Records supplied -
----------
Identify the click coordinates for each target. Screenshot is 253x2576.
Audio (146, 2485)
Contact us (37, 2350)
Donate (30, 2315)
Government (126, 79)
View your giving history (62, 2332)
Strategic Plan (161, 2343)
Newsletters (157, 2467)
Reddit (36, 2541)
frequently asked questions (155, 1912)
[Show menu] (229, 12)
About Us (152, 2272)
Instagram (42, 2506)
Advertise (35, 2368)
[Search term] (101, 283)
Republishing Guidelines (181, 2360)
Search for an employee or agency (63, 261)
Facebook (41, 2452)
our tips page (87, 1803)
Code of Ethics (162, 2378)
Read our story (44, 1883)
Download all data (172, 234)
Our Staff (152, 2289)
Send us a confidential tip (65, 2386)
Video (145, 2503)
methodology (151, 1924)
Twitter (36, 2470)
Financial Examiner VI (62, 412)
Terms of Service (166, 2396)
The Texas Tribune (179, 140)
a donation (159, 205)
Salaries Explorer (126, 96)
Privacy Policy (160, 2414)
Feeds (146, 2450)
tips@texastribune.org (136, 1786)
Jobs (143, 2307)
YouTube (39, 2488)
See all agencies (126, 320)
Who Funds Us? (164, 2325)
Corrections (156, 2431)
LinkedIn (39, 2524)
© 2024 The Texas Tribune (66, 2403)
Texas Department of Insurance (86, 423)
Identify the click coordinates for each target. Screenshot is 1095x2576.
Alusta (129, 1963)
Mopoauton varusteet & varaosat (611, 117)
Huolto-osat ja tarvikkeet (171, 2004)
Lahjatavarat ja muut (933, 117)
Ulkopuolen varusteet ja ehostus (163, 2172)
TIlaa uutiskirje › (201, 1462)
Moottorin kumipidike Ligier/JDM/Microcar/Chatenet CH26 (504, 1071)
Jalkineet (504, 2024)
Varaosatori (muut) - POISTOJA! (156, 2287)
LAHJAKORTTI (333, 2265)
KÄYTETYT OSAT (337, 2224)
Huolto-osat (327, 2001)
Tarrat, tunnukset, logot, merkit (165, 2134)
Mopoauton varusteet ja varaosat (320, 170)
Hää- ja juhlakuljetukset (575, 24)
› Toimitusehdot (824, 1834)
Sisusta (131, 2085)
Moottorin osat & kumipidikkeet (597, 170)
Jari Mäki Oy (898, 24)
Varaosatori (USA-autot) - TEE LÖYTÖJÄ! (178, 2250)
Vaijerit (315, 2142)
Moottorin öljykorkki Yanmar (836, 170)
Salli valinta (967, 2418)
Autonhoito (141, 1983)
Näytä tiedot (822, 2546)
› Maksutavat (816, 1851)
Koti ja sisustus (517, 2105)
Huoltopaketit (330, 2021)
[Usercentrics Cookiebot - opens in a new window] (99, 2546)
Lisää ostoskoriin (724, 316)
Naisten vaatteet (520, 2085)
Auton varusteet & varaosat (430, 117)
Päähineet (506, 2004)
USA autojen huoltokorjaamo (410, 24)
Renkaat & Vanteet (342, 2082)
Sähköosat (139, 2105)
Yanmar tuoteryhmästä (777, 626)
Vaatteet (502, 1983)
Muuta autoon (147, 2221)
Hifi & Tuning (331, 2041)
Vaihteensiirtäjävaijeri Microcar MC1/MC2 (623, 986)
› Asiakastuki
----------
Exercise - Rewrite every item above as a single numbered list, leaving out any blank lines.

Answer to the problem -
1. Identify the click coordinates for each target. Screenshot is 253x2576.
2. Audio (146, 2485)
3. Contact us (37, 2350)
4. Donate (30, 2315)
5. Government (126, 79)
6. View your giving history (62, 2332)
7. Strategic Plan (161, 2343)
8. Newsletters (157, 2467)
9. Reddit (36, 2541)
10. frequently asked questions (155, 1912)
11. [Show menu] (229, 12)
12. About Us (152, 2272)
13. Instagram (42, 2506)
14. Advertise (35, 2368)
15. [Search term] (101, 283)
16. Republishing Guidelines (181, 2360)
17. Search for an employee or agency (63, 261)
18. Facebook (41, 2452)
19. our tips page (87, 1803)
20. Code of Ethics (162, 2378)
21. Read our story (44, 1883)
22. Download all data (172, 234)
23. Our Staff (152, 2289)
24. Send us a confidential tip (65, 2386)
25. Video (145, 2503)
26. methodology (151, 1924)
27. Twitter (36, 2470)
28. Financial Examiner VI (62, 412)
29. Terms of Service (166, 2396)
30. The Texas Tribune (179, 140)
31. a donation (159, 205)
32. Salaries Explorer (126, 96)
33. Privacy Policy (160, 2414)
34. Feeds (146, 2450)
35. tips@texastribune.org (136, 1786)
36. Jobs (143, 2307)
37. YouTube (39, 2488)
38. See all agencies (126, 320)
39. Who Funds Us? (164, 2325)
40. Corrections (156, 2431)
41. LinkedIn (39, 2524)
42. © 2024 The Texas Tribune (66, 2403)
43. Texas Department of Insurance (86, 423)
44. Identify the click coordinates for each target. Screenshot is 1095x2576.
45. Alusta (129, 1963)
46. Mopoauton varusteet & varaosat (611, 117)
47. Huolto-osat ja tarvikkeet (171, 2004)
48. Lahjatavarat ja muut (933, 117)
49. Ulkopuolen varusteet ja ehostus (163, 2172)
50. TIlaa uutiskirje › (201, 1462)
51. Moottorin kumipidike Ligier/JDM/Microcar/Chatenet CH26 (504, 1071)
52. Jalkineet (504, 2024)
53. Varaosatori (muut) - POISTOJA! (156, 2287)
54. LAHJAKORTTI (333, 2265)
55. KÄYTETYT OSAT (337, 2224)
56. Huolto-osat (327, 2001)
57. Tarrat, tunnukset, logot, merkit (165, 2134)
58. Mopoauton varusteet ja varaosat (320, 170)
59. Hää- ja juhlakuljetukset (575, 24)
60. › Toimitusehdot (824, 1834)
61. Sisusta (131, 2085)
62. Moottorin osat & kumipidikkeet (597, 170)
63. Jari Mäki Oy (898, 24)
64. Varaosatori (USA-autot) - TEE LÖYTÖJÄ! (178, 2250)
65. Vaijerit (315, 2142)
66. Moottorin öljykorkki Yanmar (836, 170)
67. Salli valinta (967, 2418)
68. Autonhoito (141, 1983)
69. Näytä tiedot (822, 2546)
70. › Maksutavat (816, 1851)
71. Koti ja sisustus (517, 2105)
72. Huoltopaketit (330, 2021)
73. [Usercentrics Cookiebot - opens in a new window] (99, 2546)
74. Lisää ostoskoriin (724, 316)
75. Naisten vaatteet (520, 2085)
76. Auton varusteet & varaosat (430, 117)
77. Päähineet (506, 2004)
78. USA autojen huoltokorjaamo (410, 24)
79. Renkaat & Vanteet (342, 2082)
80. Sähköosat (139, 2105)
81. Yanmar tuoteryhmästä (777, 626)
82. Vaatteet (502, 1983)
83. Muuta autoon (147, 2221)
84. Hifi & Tuning (331, 2041)
85. Vaihteensiirtäjävaijeri Microcar MC1/MC2 (623, 986)
86. › Asiakastuki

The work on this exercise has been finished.